For years I've heard and read of Micheal Dibdin's rather infamous Sherlock Holmes pastiche, The Last Sherlock Holmes Story. Some time ago, I actually did read the story in an online PDF. This is story that Holmes fans tend to either love or hate. There is a monstrous twist half-way through the tale, that I won't give away here, which left Holmes fans (understandably) mortified. Though I knew what the twist was, and was not really offended, I generally do not like pessimistic or downbeat endings. Some reviewers have complained on the lack of a "double-twist" at the end.
This is why I wrote that story "the Napolean of Crime," with it's obvious reference to Moriarty. The scenario is similar, though not identical to Dibdin's, only with the twist that he did not supply. A "rebuke" if you will.

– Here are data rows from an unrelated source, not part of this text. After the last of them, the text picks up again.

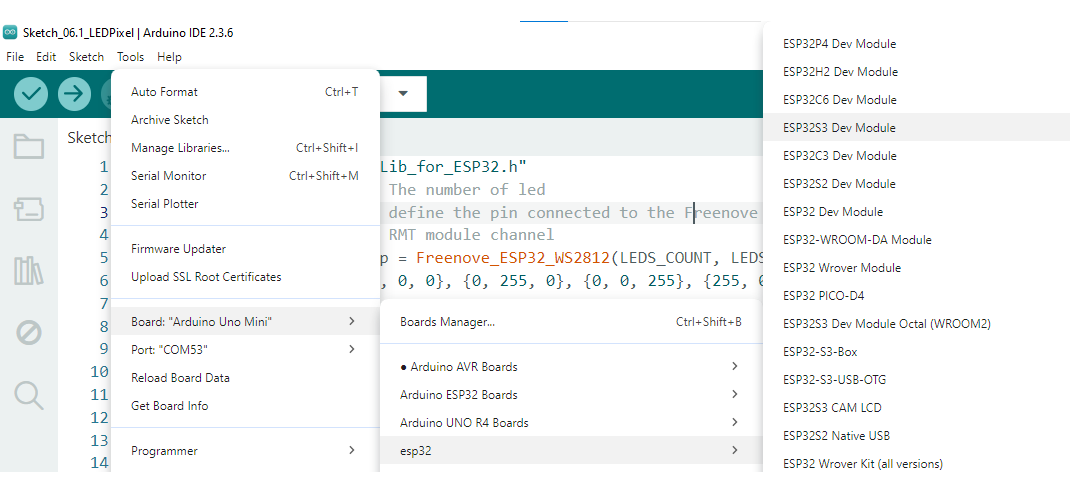
Task: Open the Debug sidebar icon
Action: pyautogui.click(x=29, y=332)
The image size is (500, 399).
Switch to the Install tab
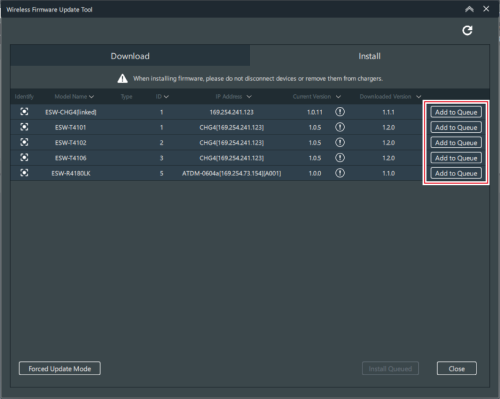(x=369, y=56)
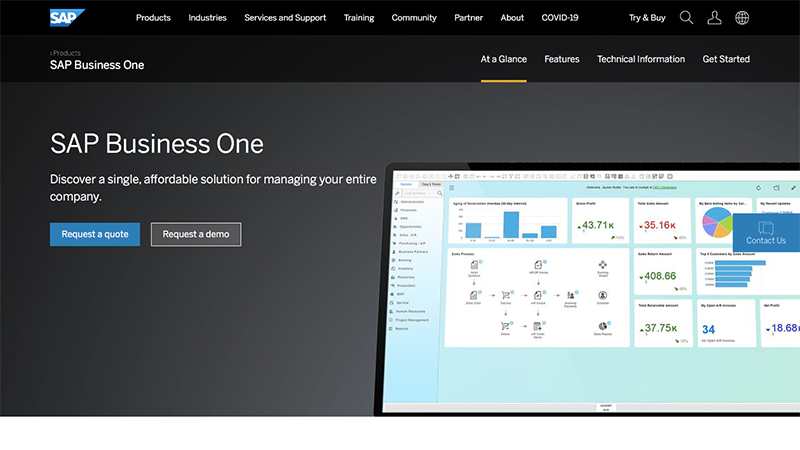
Task: Switch to the At a Glance tab
Action: (503, 59)
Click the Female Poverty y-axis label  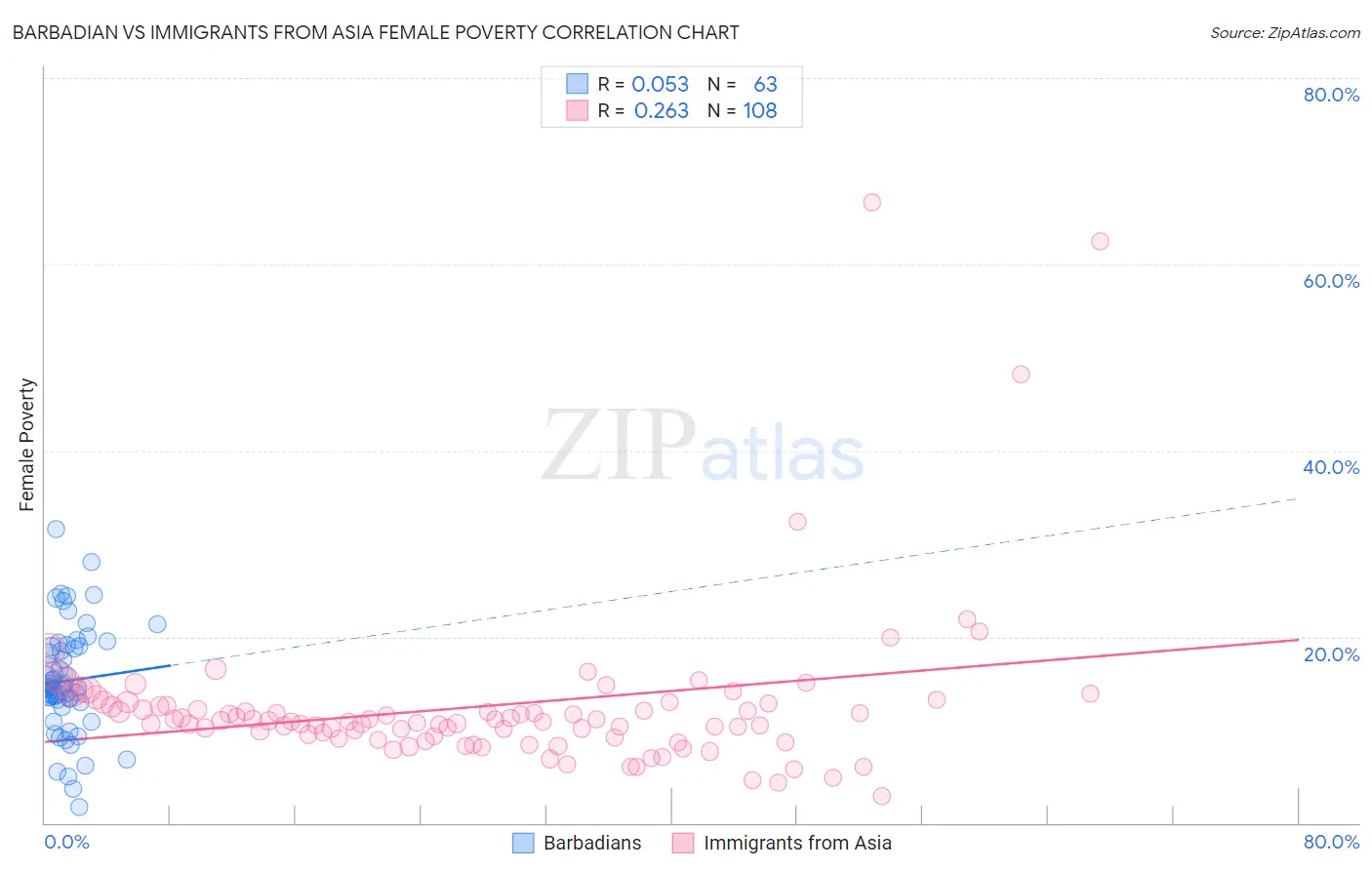(26, 445)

Truth be told, since my previous book, The Maple White Terror, happened to be set in a "Doyle Universe," in which not only Holmes and Professor Challenger meet and interact, but references to other stories occur. There were three Challenger stories written by ACD, The Lost World, The Poison Belt, The Land of Mist, and When the World Screamed. All of them qualify as science fiction, placing ACD in the same category as Jules Verne as a pioneer of the genre, except for Mist. This was a tale which basically promoted the "science" of Spiritualism, in which Doyle was infatuated, and featuring Challenger as a reluctant convert. When writing the climax to The Napoleon of Crime I included a reference to Land of Mist, but after reading John Lavas's explanation of it online, I decided to leave it out, which is a bit of a same; I wanted the "shared universe" concept to be evident. Why did I leave it out? It seems that Doyle wanted his popular characters from The Lost World to star in it, but wanted it set in the "real world," or something like that, so he deliberated created inconsistencies, such as the suggestion that Edward Malone's published accounts of both The Lost World and The Poison Belt were false.